Im on the hunt for the best type of lighting for a planted tank. I have read Newt's post about lighting a fair few times and i understand to an extent as to what kind of lighting plants thrive on, but i cannot begin to look where to find the type/brand of light that would be ideal. 

Does anyone recommend or know of any brands? 
Would anyone recommend their lighting setup?

I made the stupid mistake of buying a light before doing my research. Im still happy with the light, but i wanna go better. 

Can anyone help me out?


----------



## AKnickolai (Nov 30, 2007)

Girish just posted a really well done summary of aquarium lighting in this forum. I recommend you read that. Think about what light level you want, if you don't use CO2 I'd stick with low-med light for sure.

There are LOTS of good lighting options out there. Current USA and Finnex are two LED light makers that have quality plant specific LED fixtures, both are coming out with new models in the next few months that might be worth waiting for. T5HO lighting and any style of florescent light will be dependent on the quality of reflector. AH Supply makes great retrofit kits if you want to replace the guts of an existing light or build your own hood, they also sell some fantastic LED modules.

If you're on a budget, the 8-10" clamp work lights with 18-23W compact fluorescent bulbs in the 5000K spectrum work great. With a little spray paint and TLC you can even make them look nice. That should be enough info to get you started with some google and forum searches. I certainly have not listed all the options here, only the ones that I have personal experience with.


----------



## marty93aus (Aug 1, 2014)

Too easy, ill get onto it. Thanks for the start nick


----------



## Newt (Apr 1, 2004)

It would help to know about your tank, CO2 or not, plants you want to keep.
I like to build my own. I still find the good T8s to be viable vs T5 and T5HO in the right set up.
I always liked to mix my lighting so as to get a white light overall.


----------



## TropTrea (Jan 10, 2014)

The first key information we need before we can recommend anything is the size tank your going to start with. From there we want an idea of what you want your tank to look like when it is completed. and last but not least what you consider as a good working budget for the lighting.


----------



## marty93aus (Aug 1, 2014)

My tank details:

Tank size: 48"x14"x20"high

I would like to grow these plants in ADA Amazonia substrate, ill use sachem root tabs and probably added nutrients. (still learning)

-Eleocharis acicularis
-Blyxa Japonica
-Hemianthus callitrichoides
-Hydrocotyle verticillata "mini"
-Hygrophila polysperma 'Sunset'
-Ludwigia arcuata
-Ludwigia glandulosa
-Macaya fluviatillis

The tank will be CO2 injected, with a reactor and the rest of the gear. I'm still in the midst of learning.

It will use a Eheim classic 350 (typ 2215) filter.

So far, this is my first planted tank  And I don't have a budget.

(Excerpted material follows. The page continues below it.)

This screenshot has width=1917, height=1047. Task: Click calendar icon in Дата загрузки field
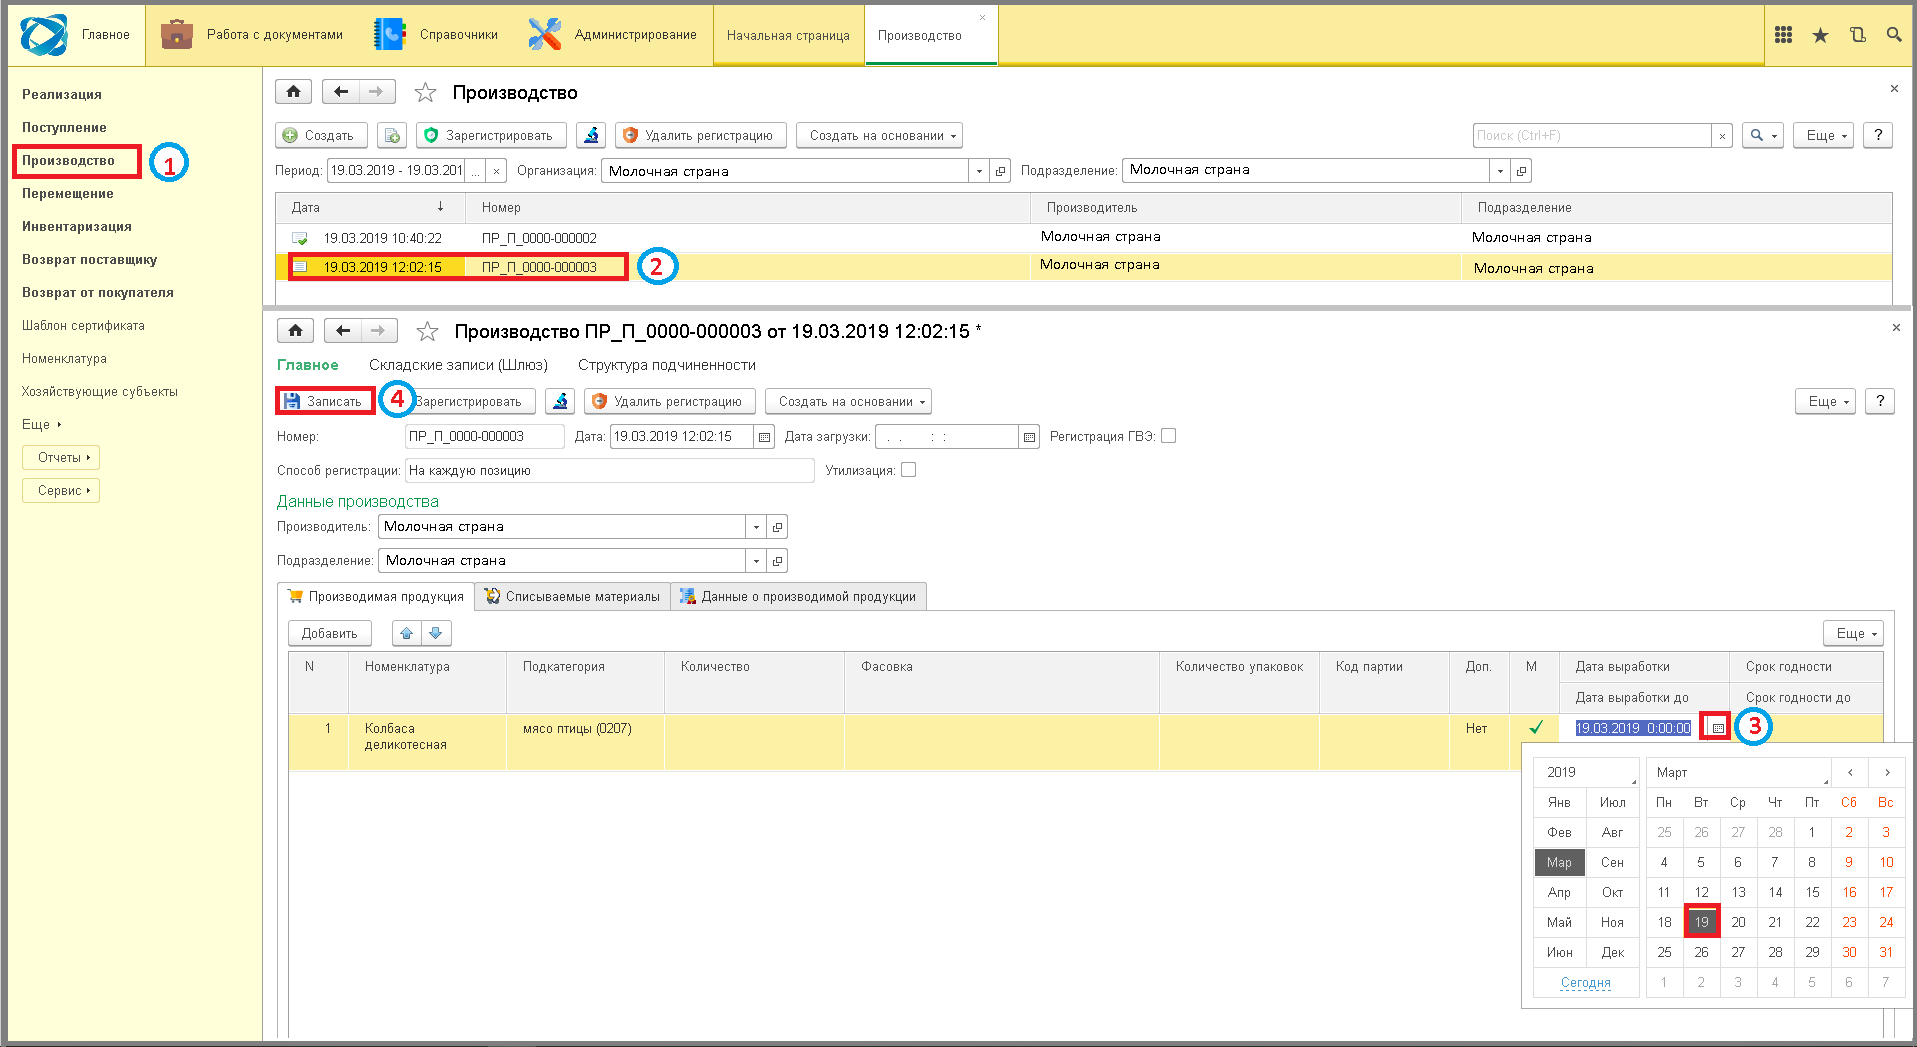(x=1029, y=437)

I wanna learn how to do this.

This is roughly how i want my scape to look.















The HC will carpet right around the bottom of the rocky mound, then it will just be sand past the HC towards the sides of the tank. Or ill add barriers and use dwarf hair grass instead.

I would like to use Glandulosa, Hygrophila polysperma and Blyxa as mid ground plants creeping out of the rocks.
I would then like to use the Macaya and Arcuata as background plants which will sit behind the rocky mound.

And use the Hydrocotyle verticillata "mini" around the bottom of the mound creeping just above the HC.

That what i have so far, what do you guys think?

cheers


----------